La Comisión de Municipios con Inmigración de Huelva (COMI) estima que, a partir de febrero, trabajarán en la fresa 25.000 extranjeros con contrato en origen y 40.000 locales, sean españoles o inmigrantes con la estancia regularizada en nuestro país. Alfredo Ramos, el responsable de este proceso de la Embajada española en Rabat, cifra en 16.500 el número total de marroquíes que acudirán a Huelva gracias al contrato en origen. Son 2.900 más que el año pasado.

El 8 de enero comenzó el proceso de selección. Los representantes de los agricultores han realizado entrevistas en cuatro lugares: Mohamedia, Fez, Marraquech y Agadir. En esta última ciudad se cierra hoy, domingo, el proceso con las otras 800 entrevistas que está previsto realizar. Acuden cientos de mujeres seleccionadas antes por Anapec, la oficina de empleo marroquí. Llegan de lugares tan apartados como Midelt. Es el caso de Rkia Oussalhi, que salió de su casa en autobús el viernes a las siete de la tarde y llegó a Agadir a las seis de la mañana del sábado. Con cuatro hijos y el marido enfermo, la fresa en España es su salvación.

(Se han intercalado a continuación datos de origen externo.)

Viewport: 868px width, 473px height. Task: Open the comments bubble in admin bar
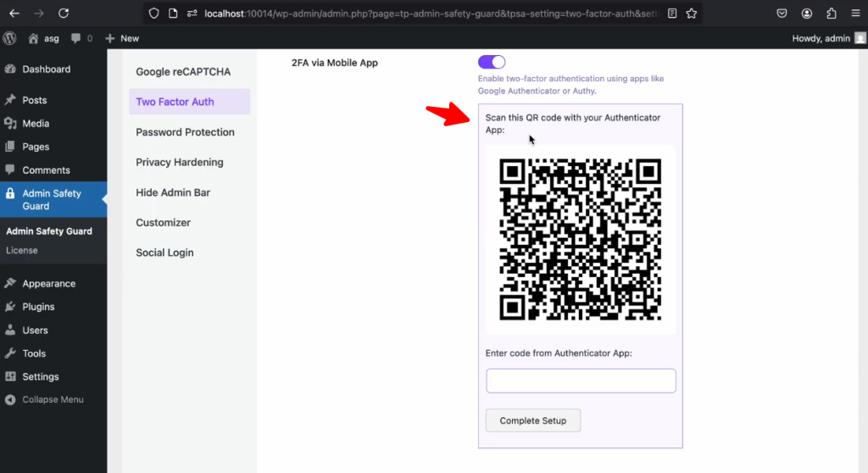point(81,38)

De las 1.600 candidatas entrevistadas este fin de semana en Agadir, 1.197 conseguirán trabajar este año en la fresa y en la colecta de otros cítricos que se cultivan en Huelva.

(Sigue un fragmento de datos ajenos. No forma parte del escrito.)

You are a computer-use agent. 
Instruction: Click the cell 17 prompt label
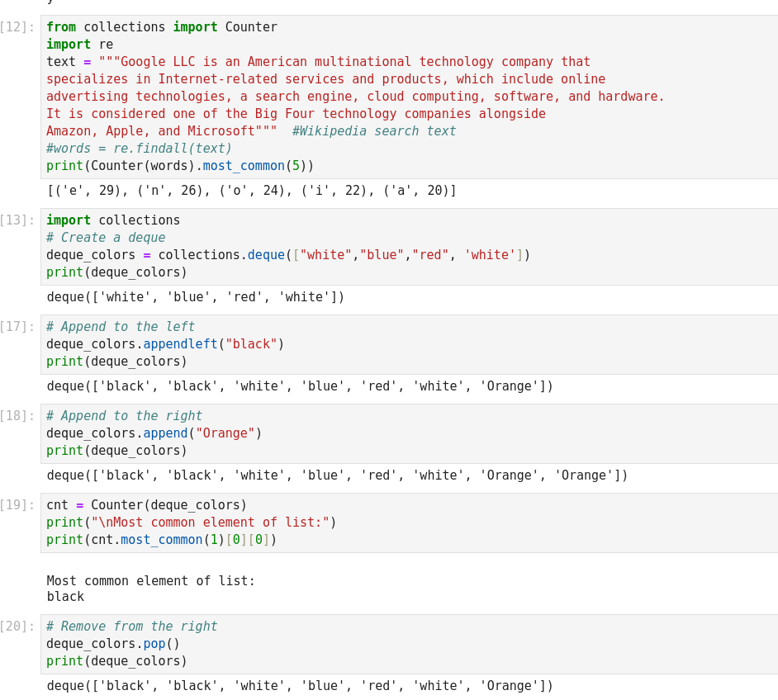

Dinar, cuyo nombre significa moneda en árabe, sonríe: "Me llamo Dinar, pero no tengo dinero". Una vecina suya fue el año pasado a la fresa y le contó su experiencia. Y el sueldo que ganó. Dinar cobra en Marruecos 34 euros al mes. En la fresa se ganan 37 euros por jornada, entre 900 y 800 mensuales. "Con lo que gano en tres meses vivo todo el año", detalla Dinar mientras aguarda en la cola. La entrevista de los empresarios a Dinar no dura más de un minuto. "Fresa, fresa". Es la única palabra que esta mujer sabe pronunciar en castellano y la repite cada vez que puede. "Ahora trabajo recogiendo verduras, pero también sé recoger fresas o albaricoques", detalla a sus entrevistadores. José Manuel Oliva y Enrique Molina, de Fresón de Palos, recogen el documento en el que se acredita que ha estado empleada en la empresa Dominio Agrícola de Temssia de Agadir. "Casi lo único que vemos es el tema físico y el tipo de labores que han realizado en la agricultura", reconocen Oliva y Molina. "Tienen que presentar el libro de familia porque las cargas familiares son clave para que retornen", señala Antonio Luis Martín. El primer año en el que se estableció el contingente, en 2004, resultó un desastre. Se contrató a 700 trabajadores y sólo volvió a su país el 40%. Se fijó entonces la necesidad de acreditar una carga familiar que hiciera pensárselo dos veces a la mujer que quisiera quedarse. "El año pasado, el porcentaje de retorno fue del 92%", señala Alfredo Ramos.

Para acudir a la llamada de los freseros, Dinar, como sus compañeras, ha tenido que presentar un certificado de penales, otro médico y sus antecedentes laborales. Y también una carta de su marido en la que le autoriza a viajar a España. ¿Le ha puesto problemas su pareja? Dinar sonríe antes de responder: "En la familia yo soy el hombre, yo trabajo".

Los agricultores sólo admiten en Marruecos a jornaleras para recoger la fresa. Nunca hombres, explica Antonio Luis Martín: "Por cultura, las mujeres no fuman, no beben, no salen de marcha... Eso nos favorece. Ellas sólo piensan en mandar dinero a casa".

Dinar finaliza la prueba de los ocho pasos. Ha tenido suerte. Ni está gorda ni tiene defectos físicos y lleva un contrato en la mano.